Rescale the data between the lines holding "Where should I click to: Click" and "Where should I click to: Open", inclusive, and reproduce only those lines, requests included. Multiply each coordinate in the answers by 0.75 and round to whole numbers, with halves rounded up.
#### Data provided ####
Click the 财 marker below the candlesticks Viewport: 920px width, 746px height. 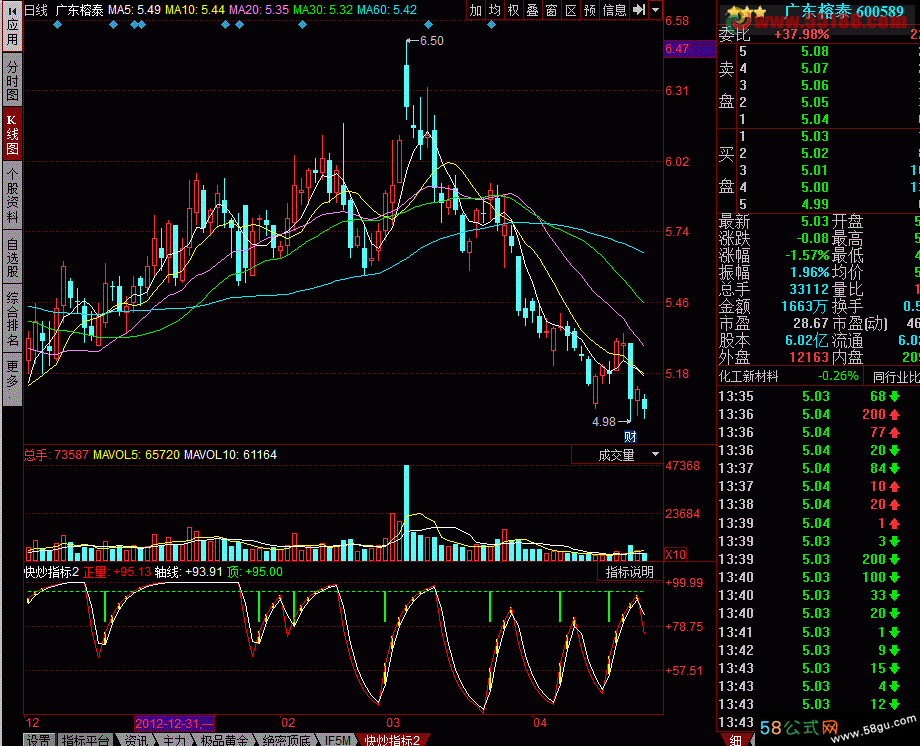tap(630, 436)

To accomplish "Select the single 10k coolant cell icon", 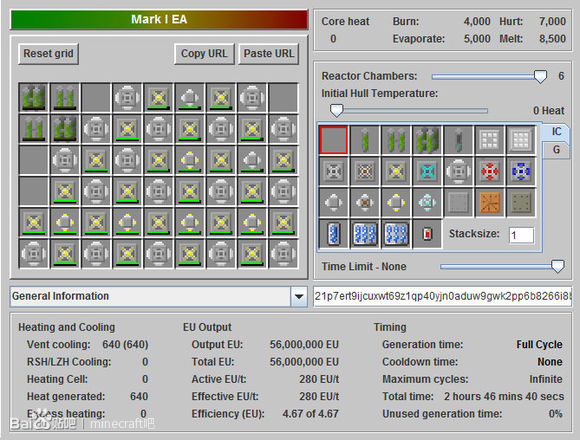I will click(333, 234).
####
#### Data provided ####
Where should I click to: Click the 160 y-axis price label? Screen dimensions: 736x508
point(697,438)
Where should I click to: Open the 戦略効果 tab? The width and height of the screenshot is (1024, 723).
####
#### Data provided ####
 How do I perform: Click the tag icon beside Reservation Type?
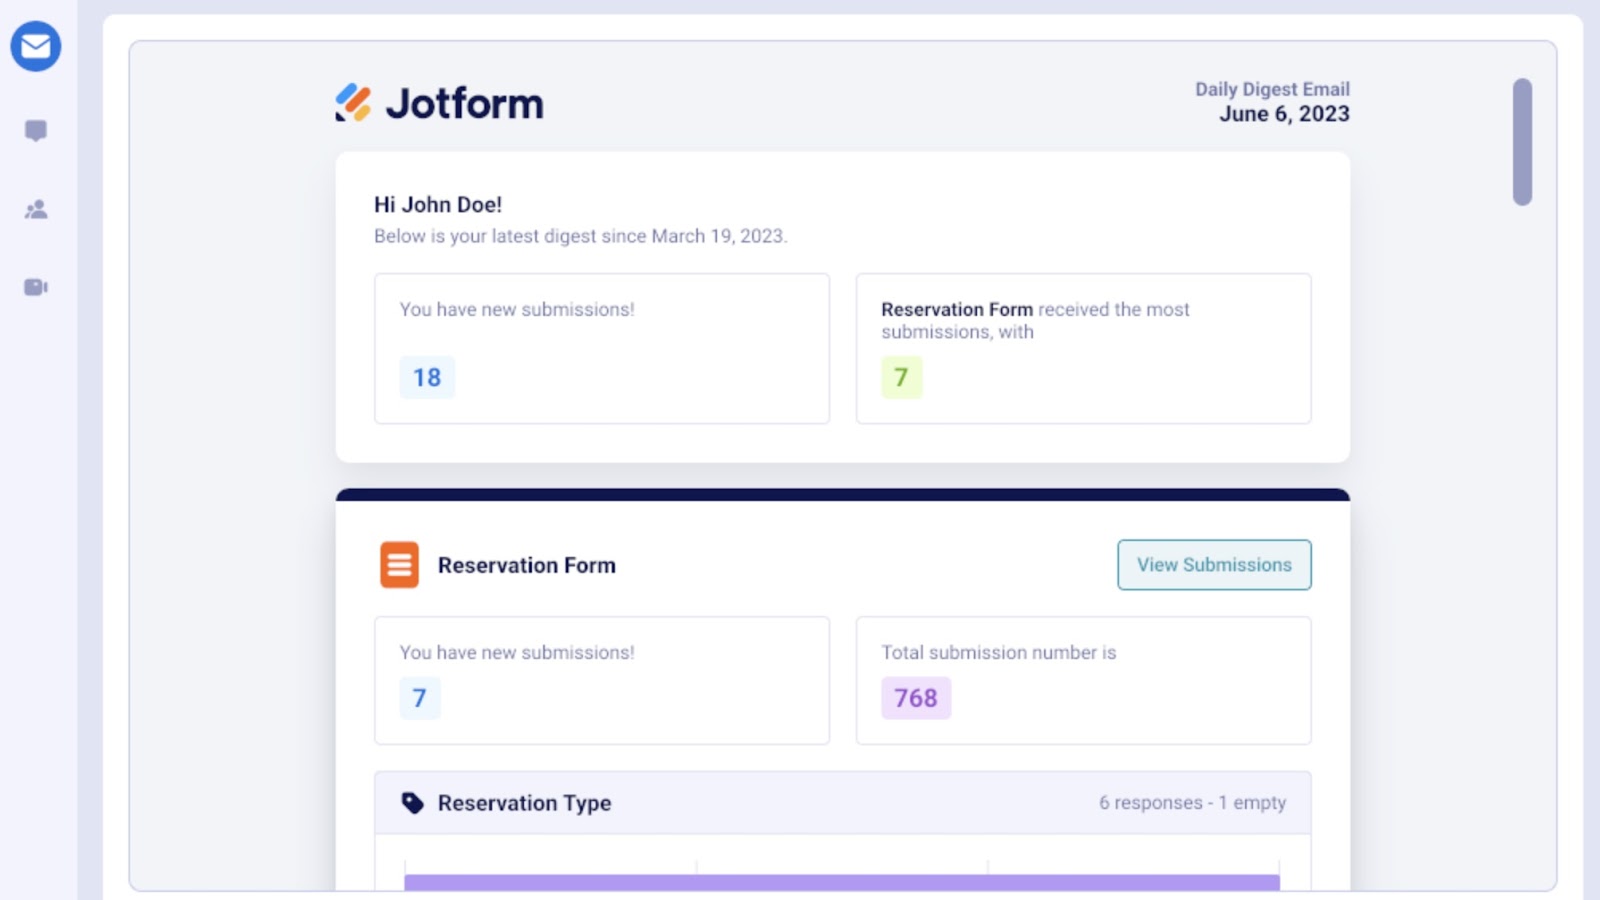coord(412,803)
####
> _Solution to the problem_
Where should I click to: Click the 160 y-axis price label? Screen dimensions: 736x508
point(523,329)
Where should I click to: Open the 戦略効果 tab? The width and height of the screenshot is (1024, 723).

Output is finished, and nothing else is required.